Pendant l’échange, on a discuté entre autres des tournées, qui n’ont pas tout à fait les mêmes traits en ce qui concerne les deux ensembles. Le Québec et le Canada sont des territoires immenses, où les tournées sont très coûteuses et les événements plutôt peu nombreux. En Italie et en Europe, les distances sont rapprochées, les événements possibles sont plus nombreux, la dynamique est différente. On a discuté de la collaboration et de la relève : la collaboration avec des artistes pour qu’ils soumettent des œuvres aux formations, et la relève à la fois du public et des jeunes artistes. Tous ces aspects ont connu de grands défis dans les conditions de la pandémie, où l’expérience collective de la musique en présentiel a été remplacée par le virtuel, changeant le contact avec le public et entre les instrumentistes eux-mêmes. Les porte-paroles des formations ont répondu avec attention aux questions, expliquant davantage les conditions dans lesquelles elles œuvrent.

Après une brève pause, le concert a débuté par la première partie assurée par l’Arsenale. On a pu apprécier que l’art de l’Arsenale est celui de la courte pièce, de l’évocation brève fortement rythmique avec des pointes de lyrisme courtes elles aussi. L’Arsenale utilise les instruments de manière ludique et aussi atmosphérique, chaque instrumentiste faisant preuve d’une grande virtuosité, sous la direction précise et pleine de nuances de Filippo Perocco. L’aspect ludique réside dans le rôle inusité donné à l’instrument, le saxophone, la guitare et même l’accordéon devenant percussifs. Ailleurs, une autre atmosphère est créée alors que les instruments sont unis dans une évocation proche du silence, où les sons de chacun se fondent dans l’ensemble. La soprano a une voix magnifique, qui est utilisée le plus souvent de façon instrumentale et dans un rapport d’égalité avec les instruments. Il y a des éléments de texte, comme dans l’œuvre di questo de Sylvia Borzelli, qui comprend des fragments de poème. La performance de l’Arsenale comprenait une création, Trodden, du compositeur américain Jesse Diener-Bennett, présentement professeur de musique à l’Université McGill.

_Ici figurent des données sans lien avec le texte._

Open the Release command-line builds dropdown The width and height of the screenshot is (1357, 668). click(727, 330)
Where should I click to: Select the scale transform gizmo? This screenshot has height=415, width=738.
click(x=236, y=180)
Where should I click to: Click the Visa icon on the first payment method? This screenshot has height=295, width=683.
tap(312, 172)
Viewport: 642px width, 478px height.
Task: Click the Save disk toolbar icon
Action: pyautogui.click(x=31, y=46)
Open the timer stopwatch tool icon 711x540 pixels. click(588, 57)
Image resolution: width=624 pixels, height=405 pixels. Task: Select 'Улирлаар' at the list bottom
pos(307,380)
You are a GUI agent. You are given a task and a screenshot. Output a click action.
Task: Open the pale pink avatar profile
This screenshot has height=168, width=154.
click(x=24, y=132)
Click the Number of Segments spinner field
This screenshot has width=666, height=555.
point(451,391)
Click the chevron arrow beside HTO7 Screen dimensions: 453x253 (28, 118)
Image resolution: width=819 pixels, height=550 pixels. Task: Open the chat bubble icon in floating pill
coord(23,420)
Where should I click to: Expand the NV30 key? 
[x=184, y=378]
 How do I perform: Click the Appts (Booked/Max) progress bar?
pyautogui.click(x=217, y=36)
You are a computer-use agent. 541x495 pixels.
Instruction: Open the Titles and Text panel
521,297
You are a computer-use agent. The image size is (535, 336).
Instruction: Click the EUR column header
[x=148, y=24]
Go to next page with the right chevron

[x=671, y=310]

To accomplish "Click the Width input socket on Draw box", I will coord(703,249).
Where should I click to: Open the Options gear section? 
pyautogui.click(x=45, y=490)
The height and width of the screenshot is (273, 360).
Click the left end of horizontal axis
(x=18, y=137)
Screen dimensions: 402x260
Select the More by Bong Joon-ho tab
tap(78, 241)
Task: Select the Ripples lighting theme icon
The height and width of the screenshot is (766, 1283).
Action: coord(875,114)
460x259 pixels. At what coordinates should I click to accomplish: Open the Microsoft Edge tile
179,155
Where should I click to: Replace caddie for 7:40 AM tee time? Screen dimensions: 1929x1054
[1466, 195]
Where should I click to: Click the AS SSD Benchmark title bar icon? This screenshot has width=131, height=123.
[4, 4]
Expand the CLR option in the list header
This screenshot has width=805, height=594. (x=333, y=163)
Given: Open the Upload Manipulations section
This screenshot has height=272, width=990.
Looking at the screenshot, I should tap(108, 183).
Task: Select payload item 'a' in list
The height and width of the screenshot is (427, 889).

La seconde partie de la soirée a été assumée par le NEM. La première œuvre, exécutée en présence du compositeur italien Alessandro Solbiati, était Sinfonia da Camera. Il s’agit bien d’une symphonie, les quatre mouvements animés de tempos différents, où les sections de l’orchestre ont leur voix propre, parfois s’opposant, parfois aussi en symbiose. L’impression générale est celle d’une œuvre dramatique.

Bien différente est l’atmosphère de la deuxième œuvre, Arras, de la compositrice canadienne, aujourd’hui basée à Montréal, Keiko Devaux, elle aussi présente au concert. Ici, l’impression est celle d’un poème symphonique, essentiellement atmosphérique, avec des évocations de la musique ancienne japonaise et des touches impressionnistes, combinées aux sonorités contemporaines.

Dans les deux cas, l’orchestre et Lorraine Vaillancourt ont offert une prestation remarquable, très en place et poétique à la fois.

Les compositeurs sont venus saluer l’orchestre et l’auditoire après la présentation de leur œuvre, visiblement ravis d’être au programme et de la qualité de l’interprétation.

Ce fut une soirée bien remplie, avec de très utiles explications sur les conditions dans lesquelles s’exerce le travail des deux formations et de beaux exemples du travail de chacun.

L’auditoire était manifestement satisfait et n’a pas ménagé ses applaudissements. Des ponts ont effectivement été bâtis entre les artistes, et entre le public et les artistes.